The Rocky Shore

Winslow Homer, On a Lee Shore

A stone’s toss
from sea to beach,
where stoic women wait,

beseeching gods of stone-face
for their men’s grace.

Storm-tossed waves, deep-sea graves–

a stone’s toss
to stone-cut hearth, the fire dead.

Uncut threads
tie spirit-treads to stony-shore–
stone-cold hearts still yearn for more.

A quadrille for dVerse, where De asks us to use the word stone. I decided to go with the season.

91 thoughts on “The Rocky Shore

  1. Storm tossed waves provide mental pictures of the season Merril. The sea is a harsh mistress and doesn’t seem to mind the sacrifices the widows have made to her. It is never enough.. So many bones lie in her embrace now yet she remains jealous of those that live.
    Huge Hugs

  2. I love how you’ve managed to incorporate so many uses for the word ‘stone’ here, Merril, from the stone’s toss to the stone-faced gods to the stone-cold hearts of those still yearning. The sea can be cruel at times!

  3. Great atmosphere -the vain hope, the unforgiving sea, the spirits of unfortunate souls. Your tableau is so beautifully expressed.

  4. My immediate thought on seeing the Winslow painting was how small and storm-tossed the schooner looks. When I read the poem, it brought to mind the widow’s walks on old houses in New England seacoast towns.
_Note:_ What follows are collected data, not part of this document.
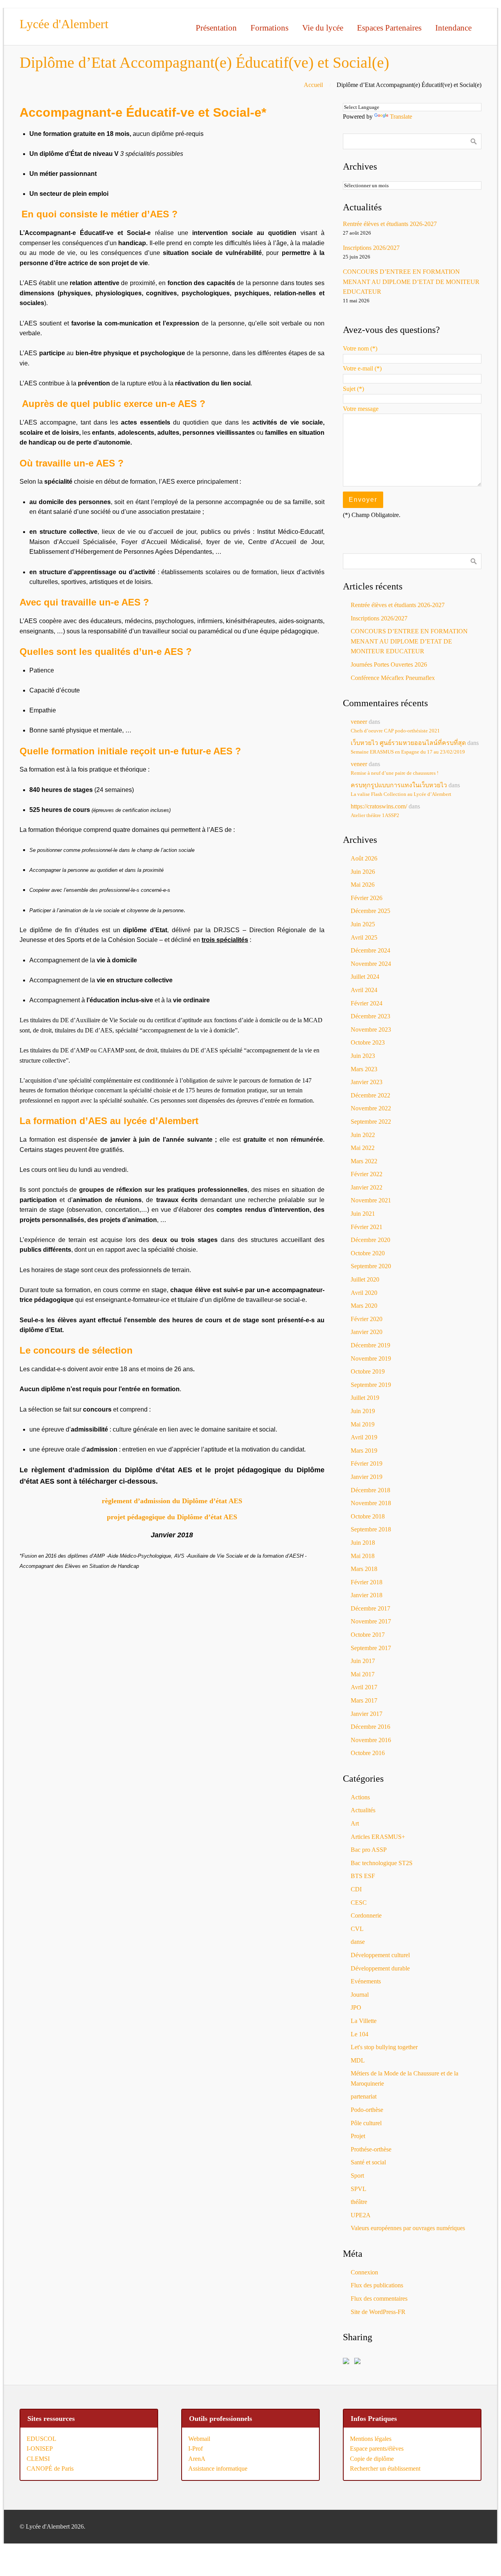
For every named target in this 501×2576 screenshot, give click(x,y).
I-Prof (195, 2448)
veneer (359, 721)
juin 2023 (363, 1055)
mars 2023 (364, 1069)
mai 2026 (363, 884)
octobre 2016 (368, 1753)
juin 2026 (363, 871)
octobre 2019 (368, 1371)
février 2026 (366, 898)
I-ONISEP (40, 2448)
When my mother told me what a widow’s walk was when I was little, it made a big impression. I thought it was for the residents of the house to climb up and have fun. Your quadrille very effectively conveys the agony of the wait for women whose men loved the sea.

  5. Very evocative of the stern realities the sea imposes on those who followed it for a living, and the beauty, terror and consequences for the men and women painted here..

  6. This poem conjures up so much emotion…stormy seas, shipwrecks, those who never return home. It is not a long poem, and yet it creates a vision; we feel the peril of storm-churned waves and ultimate heartbreak.

  7. I love the many uses of the word Stone. It must have been horrid, being a sailor’s wife, back in the day (not that today is much better but the ships are not the same) 🙂

  8. Having just recently returned from Provincetown, your poem calls to mind the more-than-live-sized black and white weathered portraits of several Portugese older women. They’re on the sides of a building next to the wharf and seen by all on the ferries that come in to Provincetown a number of times each day during the tourist season. They are the artist’s tribute to the women who waited for their fishermen husbands. Not only the sea men had it rough with the seas, the wives and family members shivered with each approaching storm, hoping their husbands/fathers returned to them.